Основной урок психоаналитического представления о характере времени заключается в том, что существуют вещи, которые нужно совершить, чтобы узнать, что они излишни: в процессе лечения месяцы тратятся на неверные ходы, прежде чем «замкнет» и найдется подходящая формула; хотя ретроактивно это брожение вокруг да около кажется лишним, оно было необходимо. И не относится ли то же самое к революции? Что же тогда произошло, когда в последние годы своей жизни Ленин полностью осознал ограниченность большевистской власти? Именно здесь необходимо противопоставить Ленина Сталину: в последних работах Ленина, после того как он отказался от своей утопии «Государства и революции», можно угадать контуры скромного «реалистического» проекта того, что следует сделать большевистской власти. Из-за экономической неразвитости и культурной отсталости российских масс Россия не сможет «перейти сразу к социализму»; все, что может сделать советская власть, — это сочетать умеренную политику «государственного капитализма» с интенсивным культурным просвещением инертных крестьянских масс, но не промыванием мозгов «коммунистической пропагандой», а терпеливым, настойчивым приложением развитых цивилизованных стандартов. Цифры и факты показывают, «сколько еще настоятельной черновой работы предстоит нам сделать, чтобы достигнуть уровня обыкновенного цивилизованного государства Западной Европы. <…> Речь должна идти о той полуазиатской бескультурности, из которой мы не выбрались до сих пор»11. Так, Ленин часто предостерегает от всякого непосредственного «внедрения коммунизма»: «Никоим образом нельзя понимать это так, будто мы должны нести сразу и чисто узкокоммунистические идеи в деревню. До тех пор, пока у нас в деревне нет материальной основы для коммунизма, до тех пор это будет, можно сказать, гибельно для коммунизма»12. Итак, его повторяющийся мотив: «торопливость и размашистость вреднее всего»13. В том, что касается этой установки на «культурную революцию», Сталин предпочел воспользоваться совершенно антиленинистской идеей о «построении социализма в одной отдельно взятой стране».

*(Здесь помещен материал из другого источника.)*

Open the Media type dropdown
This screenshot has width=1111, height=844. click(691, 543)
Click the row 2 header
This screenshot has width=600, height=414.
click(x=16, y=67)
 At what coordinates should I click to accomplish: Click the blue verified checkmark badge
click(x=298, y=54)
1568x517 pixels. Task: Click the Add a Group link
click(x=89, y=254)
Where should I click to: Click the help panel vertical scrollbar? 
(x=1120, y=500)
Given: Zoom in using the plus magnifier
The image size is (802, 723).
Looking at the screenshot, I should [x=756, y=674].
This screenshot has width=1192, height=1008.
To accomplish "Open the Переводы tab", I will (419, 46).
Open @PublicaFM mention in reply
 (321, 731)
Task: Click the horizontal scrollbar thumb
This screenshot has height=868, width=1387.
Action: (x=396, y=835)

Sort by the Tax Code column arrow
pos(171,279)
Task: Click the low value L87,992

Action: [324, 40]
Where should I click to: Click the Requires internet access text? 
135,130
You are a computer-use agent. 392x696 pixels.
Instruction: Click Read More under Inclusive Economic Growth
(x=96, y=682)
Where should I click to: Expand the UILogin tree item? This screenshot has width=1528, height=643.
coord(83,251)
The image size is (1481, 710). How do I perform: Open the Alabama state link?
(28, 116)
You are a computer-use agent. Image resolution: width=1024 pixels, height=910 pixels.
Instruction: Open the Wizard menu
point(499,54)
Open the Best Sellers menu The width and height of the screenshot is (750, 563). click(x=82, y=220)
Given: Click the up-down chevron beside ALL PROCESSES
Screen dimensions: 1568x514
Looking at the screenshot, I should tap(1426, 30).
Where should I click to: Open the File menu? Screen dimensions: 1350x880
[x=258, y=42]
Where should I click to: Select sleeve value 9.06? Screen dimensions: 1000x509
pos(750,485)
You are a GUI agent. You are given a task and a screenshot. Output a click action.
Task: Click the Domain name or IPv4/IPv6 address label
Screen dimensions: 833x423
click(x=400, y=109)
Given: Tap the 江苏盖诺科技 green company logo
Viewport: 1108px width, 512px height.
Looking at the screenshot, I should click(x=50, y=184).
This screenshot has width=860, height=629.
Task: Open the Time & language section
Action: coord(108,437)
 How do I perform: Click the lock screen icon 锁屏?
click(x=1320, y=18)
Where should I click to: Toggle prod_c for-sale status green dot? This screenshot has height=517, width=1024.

В таком случае, означает ли это, что Ленин молчаливо признал традиционную меньшевистскую критику большевистского утопизма, идею, что революция должна логически вытекать из некоторых необходимых этапов (она может произойти только после того, как появятся материальные условия для ее совершения)? Именно здесь мы можем увидеть тонкое диалектическое чутье Ленина в действии: он полностью осознает, что теперь, в начале 1920-х, основная задача большевистской власти в том, чтобы выполнить задачи прогрессивного буржуазного режима (всеобщее образование и т. д.); однако тот факт, что это делает именно пролетарская революционная власть, в корне меняет ситуацию — существует уникальная возможность, что эти меры осуществляются таким образом, что они будут лишены своих ограниченных буржуазных идеологических рамок (всеобщее образование действительно станет всеобщим образованием для народа, а не идеологической маской для пропаганды узкобуржуазных классовых интересов и т. д.). По-настоящему диалектический парадокс заключается, таким образом, в том, что сама безнадежность российской ситуации (отсталость, вынуждающая пролетарскую власть осуществить буржуазный цивилизующий процесс) может превратиться в уникальное преимущество:
Что, если полная безвыходность положения, удесятеряя тем самым силы рабочих и крестьян, открывала нам возможность иного перехода к созданию основных посылок цивилизации, чем во всех остальных западноевропейских государствах?14
Мы сталкиваемся здесь с двумя моделями, двумя несовместимыми логиками революции: тех, кто ожидает созревания телеологического момента финального кризиса, когда революция разразится «в подходящее для нее время» в силу неотвратимости исторической эволюции; и тех, кто осознает, что у революции нет никакого «подходящего времени», тех, кто воспринимает революционную возможность как нечто, что возникает и должно быть ухвачено в обход «нормального» исторического развития. Ленин — не волюнтаристский «субъективист», он настаивает на том, что исключение (удивительное стечение обстоятельств вроде того, что было в России в 1917 году) позволяет подорвать саму норму. И разве такая аргументация, эта фундаментальная установка, не актуальнее сегодня, чем когда-либо? Разве мы точно также не живем в эпоху, когда государство и его аппараты, включая политических деятелей, все менее способны четко сформулировать ключевые вопросы? Иллюзия 1917 года о том, что неотложные проблемы, с которыми столкнулась Россия (мир, передел земли и т. д.), могли быть решены «законными» парламентскими средствами, в точности соответствует сегодняшней иллюзии о том, что, скажем, экологической угрозы можно избежать путем распространения рыночной логики на экологию (заставив тех, кто загрязняет природу, платить за причиняемый ими ущерб).